Plastometrex is a technology company based in Cambridge, and our technology is based on over a decade’s worth of published scientific research work. Our roots are academic ones, and we have a long and distinguished academic track record. In fact, our Chief Scientific officer, Professor Bill Clyne, is an Emeritus Professor at the University of Cambridge, and our core scientific team are all former PhD students from his group. Those scientific credentials continue to be felt in and around the company, and we continue to support and encourage academic collaborations having already established relationships with a number of UK universities. Another exciting collaboration is now underway, this time with our friends and colleagues from the Worcester Polytechnic Institute (WPI) – a private research university in Worcester, Massachusetts, which has graduate degree programs in science, engineering, and technology.
Assistant Professor, Dr. Danielle Cote, from the Materials Science and Engineering program has research interests in computational thermodynamic and kinetic modelling, rapidly solidified (non-equilibrium) alloys, solid state additive manufacturing, and cold spray processing and characterisation. Dr. Cote also has additional research interests in developing databases to aid in integrated computational materials science and Dr. Cote established, therefore, the Centre for Materials Processing Data (CMPD) – an initiative in which members generate (and manage) time- and temperature-dependent material property data that can be used in process modelling and simulation. .
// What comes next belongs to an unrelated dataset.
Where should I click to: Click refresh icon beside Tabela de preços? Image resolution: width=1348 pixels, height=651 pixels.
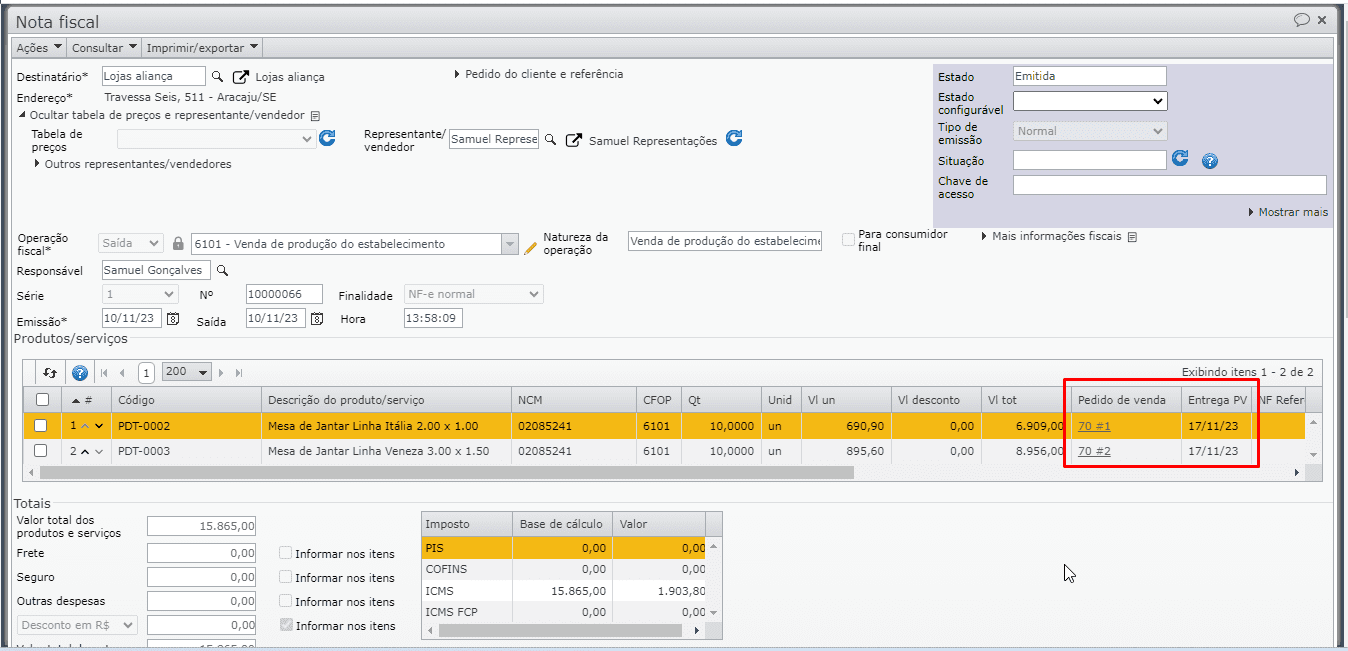coord(327,139)
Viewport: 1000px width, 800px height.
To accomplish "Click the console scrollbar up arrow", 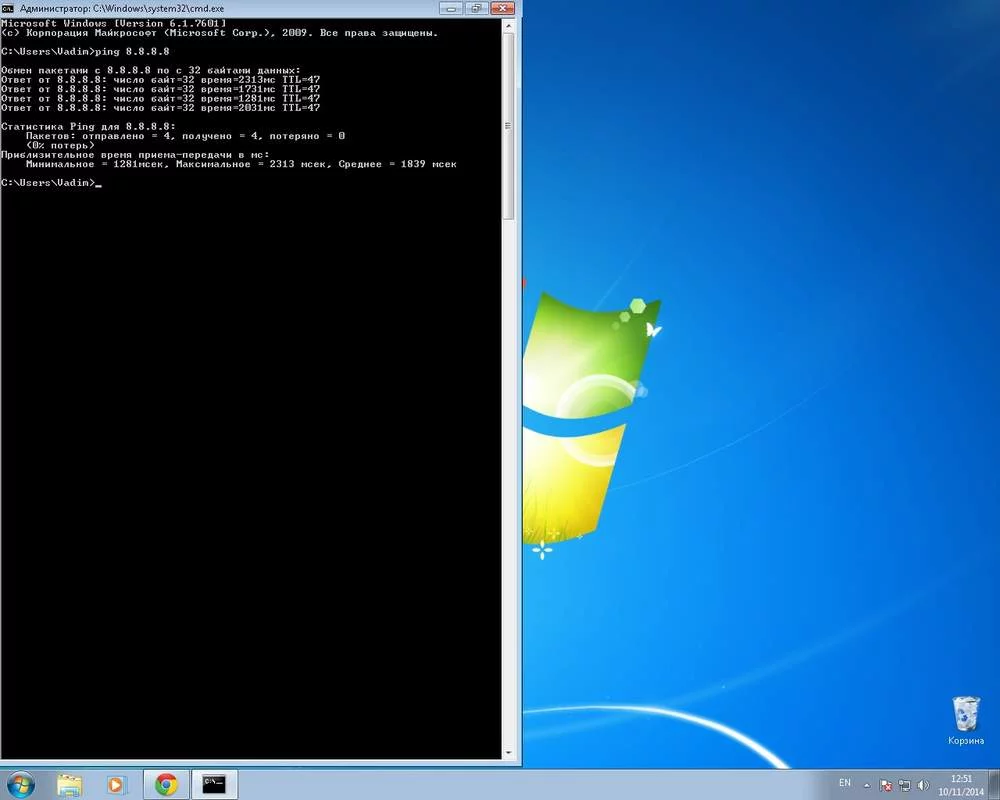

The activities taking place in Dr. Cote’s research group are closely aligned with our own personal research interests, but importantly they’re also well aligned with the capabilities and outputs of our Indentation Plastometer. Our technology can be used, for example, to measure metal strength parameters in a way that is simpler, quicker and more versatile than conventional mechanical testing methods. The test is simple in execution (and fully automated) and involves the creation of a small indent in the surface of a specimen. The residual profile shape is measured and then analysed in our custom-written software package which calculates and returns a full stress-strain curve – the entire process takes under 3 minutes.
One further advantage of the technology is that it can be used on very small test specimens, which is often all that’s available to institutes and organisations involved in activities around rapid alloy development and accelerated material discovery – as is the case at WPI. Having access to research tools that can support investigations into microstructure-processing-property relationship and/or in the validation and verification of theoretical strength models will be a key enabler in much of the work being done in Dr. Cote’s research group over the next few decades. The entire team at Plastometrex simply cannot wait to support these ambitious and exciting research activities, and we look forward to delivering the Indentation Plastometer to Dr. Cote and the WPI in June 2021.
"Having the Indentation Plastometer allows us to significantly reduce the sample size required, not only saving time and material resources, but allowing us to generate mechanical data which we have yet to see on our materials."